Family Theatre: Hill Number One

An artillery unit pounds a hill that is a number on a map. The futility of this, after so many identical hills, is expressed. A chaplain brings coffee (his jeep is marked “Bringing Up Father”) and tells the tale of Calvary, “hill number one”.

The story begins after the Crucifixion, the disciples are discouraged, gather in secret to discuss matters, and are led by Mary in the Lord’s Prayer.

Joseph of Arimathea asks the privilege of burial, Pilate grants it on the suggestion that a stone before the entrance of the tomb is a defense against removal.

A search is made for Pilate’s wife, Claudia Procles, who counseled him against the judgment. She is hiding among the Christians.

The tomb is found empty, the stone rolled away.

The GIs receive the message of self-sacrifice and are now cognizant that it is Easter Sunday.

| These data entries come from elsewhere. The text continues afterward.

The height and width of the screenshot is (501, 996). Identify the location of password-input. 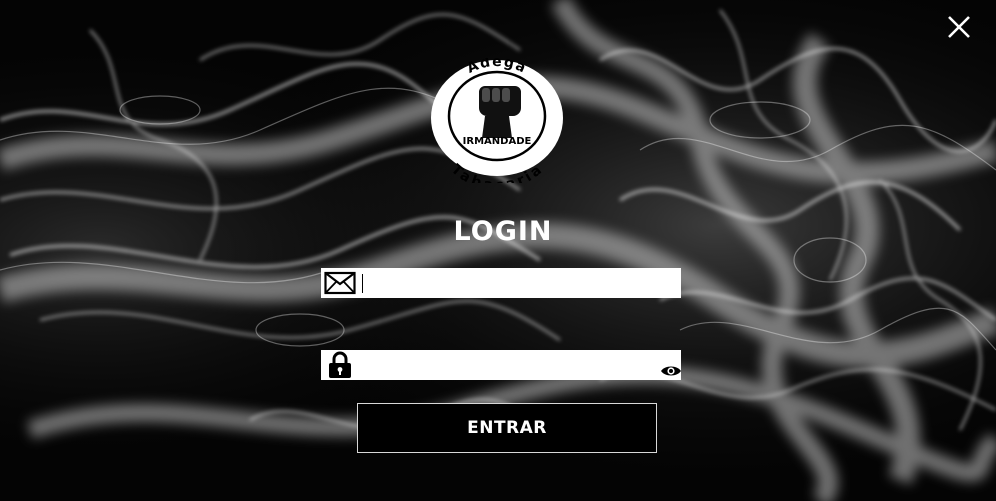
(515, 365).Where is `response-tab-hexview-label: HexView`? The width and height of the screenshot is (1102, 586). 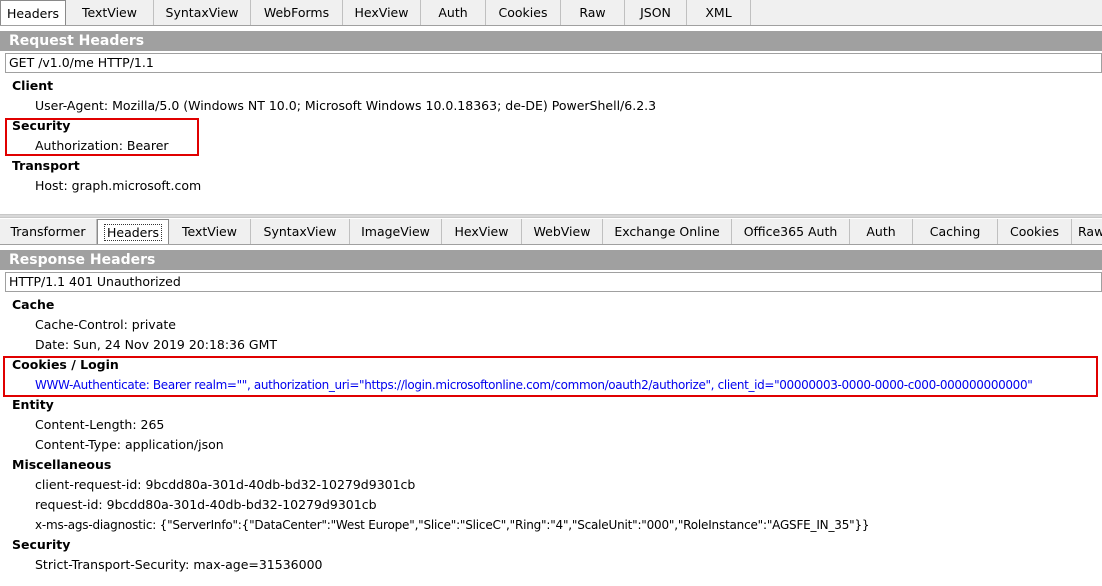 response-tab-hexview-label: HexView is located at coordinates (482, 232).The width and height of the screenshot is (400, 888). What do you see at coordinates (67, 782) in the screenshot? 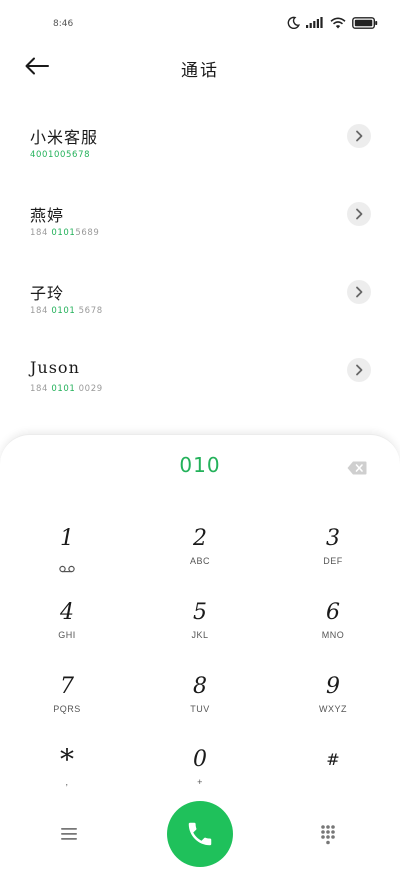
I see `key-letters: ,` at bounding box center [67, 782].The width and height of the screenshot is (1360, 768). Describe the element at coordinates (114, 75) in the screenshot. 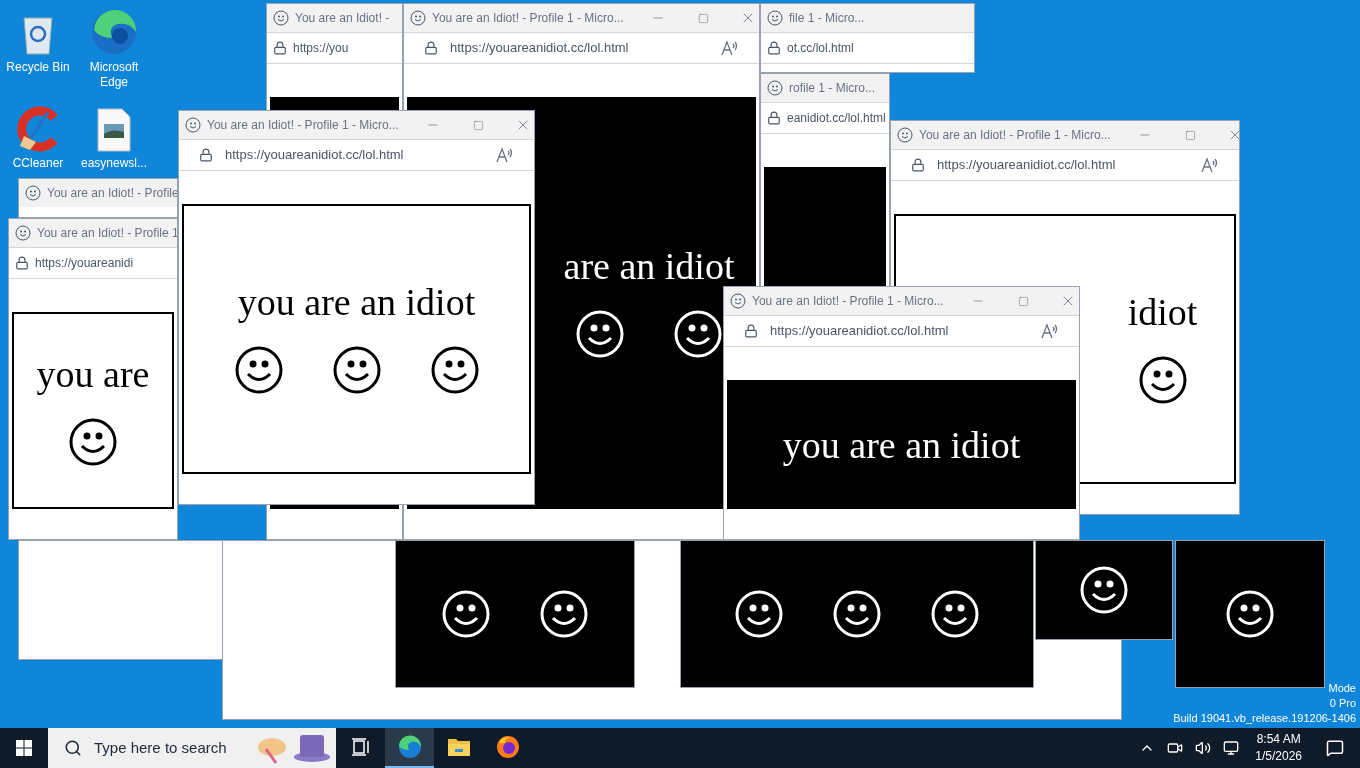

I see `desktop-icon-label: Microsoft Edge` at that location.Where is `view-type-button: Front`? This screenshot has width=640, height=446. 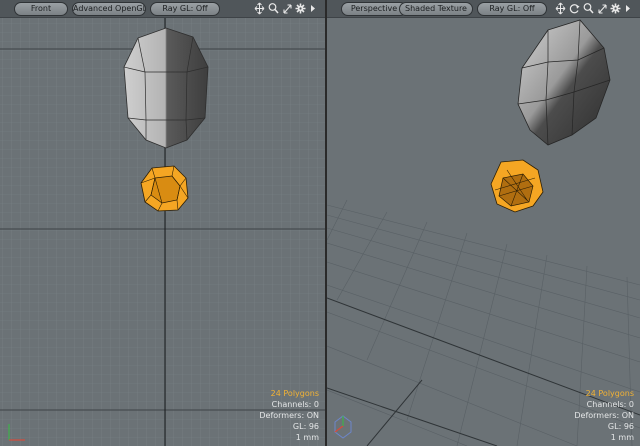 view-type-button: Front is located at coordinates (41, 9).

The somber realism of the military scenes is partially relieved by varying degrees of humor. The demanding rhetorical style of the Biblical drama is very musical, particularly among the women. The cast is full of the ablest actors, among them Nelson Leigh and Regis Toomey in a fine duet as Joseph of Arimathea and Nicodemus, Leif Erickson as a firm and nervously politic Pilate, Gene Lockhart a sober Matthew, Ruth Hussey the mother of sorrows, Jeanne Cagney the Magdalen, Joan Leslie the procurator’s wife, Frank Wilcox the centurion St Ctésiphon, Michael Ansara the soldier Decius, and James Dean as John.


Home Town Story

A cautionary tale of what used to be referred to by the relatively genteel and sophisticated euphemism of “a shicksack” and his highly dramatic comeuppance amidst the wonderful complexities of modern society.

It comes with a very charming secondary theme about life in the bureaucratic world.

In the television print at least, the orthography of the title is Home Town Story.

The opening has a noble strain touched by elegance, for piano and orchestra (presumably by Louis Forbes).